Fieldwork, Work Placements, Excursions and Practicums
Fieldwork education is any practical work, teaching, study or research activity required by post-secondary education providers as an integral part of a course. Fieldwork is also known as practicum, professional experience, internship, or clinical placement.
Fieldwork allows students to learn through direct implementation of their future professional roles in real workplace settings. It prepare students for meaningful and productive participation in industry, the workforce and the community.
The fieldwork education partner is an agent, contractor, collaborating agency, facility, industry, organisation, school, site or placement provider that provides structured and supervised practical experience for students for the purposes of a qualification.
A post-secondary education provider is responsible for ensuring that fieldwork partners provide reasonable adjustments for students with disability and comply with the requirements of the Commonwealth Disability Discrimination Act 1992 and the Commonwealth Disability Standards for Education 2005. To ensure students are aware of their right to reasonable adjustments, providers should ensure that students with disability are advised of these rights during orientation and at the commencement of each semester when fieldwork is undertaken.
Arrangements should be in place to ensure that students with disability benefit as much from learning beyond the classroom as their peers. Post-secondary education providers should develop a best practice guide in learning and placement, providing support for students with disability undertaking professional education. Post-secondary education providers should ensure that, wherever possible, students with disability have access to academic and vocational placements, including field trips and field work. Where placements are a formal requirement or standard component of the program, providers should consider ways of ensuring that the specified learning opportunities are available to students with disability by seeking placements in accessible contexts; for example, relocating field trips to alternative sites or providing alternative experiences where comparable opportunities are available which meet the learning outcomes. Post-secondary education providers should work with placement providers to ensure accessibility, and provide support before, during and after placements that takes account of the needs of students with disability.
With careful planning and monitoring, most work placements and field trips can be accessible to most students with disability. It is suggested that the following strategies be implemented as part of inclusive teaching practice:
- Audit excursions for accessibility. Tutors need to be aware of the barriers that particular venues or activities may pose for students with disability.
- Where possible organise excursions to places that are accessible.
- Ensure that work placement providers are aware of the disability-related needs of your students and required adjustments.
- Give students further opportunity to disclose a disability or particular needs as field trips and placements are being organised.
- Consult with students in finding placements to ensure that they meet their requirements.
- Make arrangements to ensure that people with disability can take personal assistants or assistive technology with them where necessary.

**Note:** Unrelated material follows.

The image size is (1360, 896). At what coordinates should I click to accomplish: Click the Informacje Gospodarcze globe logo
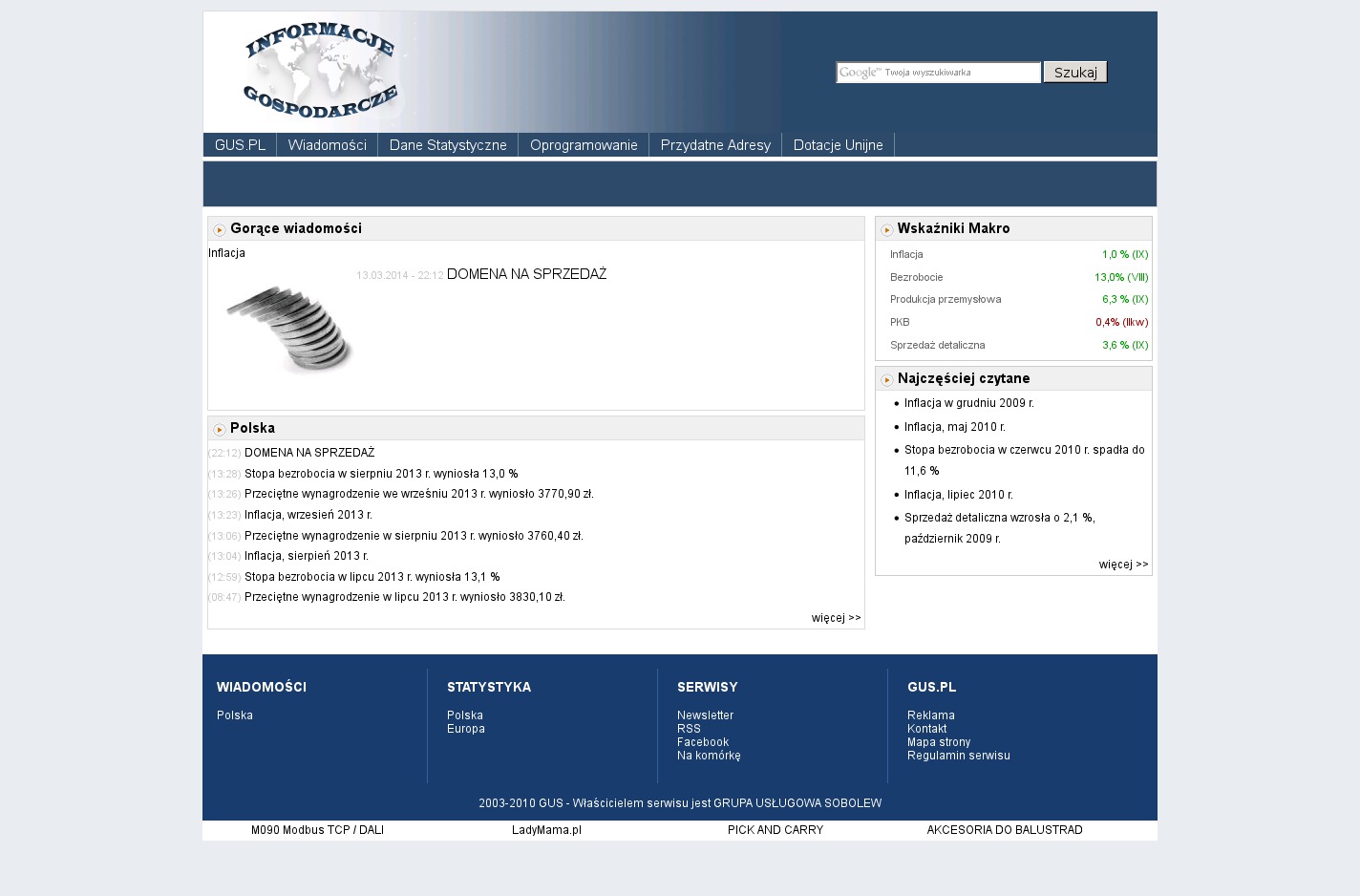(x=320, y=72)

- Make it clear with placement providers the respective responsibilities (who will take responsibility for making adjustments or providing assistive technology).
- Tutors need to keep in touch with students with disability on placements so that they can take action if problems arise.
- Where placements and trips cannot be made accessible, alternative learning opportunities can be organised for students with disability (e.g. virtual field trips).
Wherever possible, courses and teaching practices should be accessible by design, so that only minimal adaptations need to be made, reactively, for students with disability. Devising and planning off-campus study should therefore be done against the background of expectation that students with disability should benefit equally from what is offered. Should it prove impossible to find a suitable placement, students with disability should be given an alternative assignment.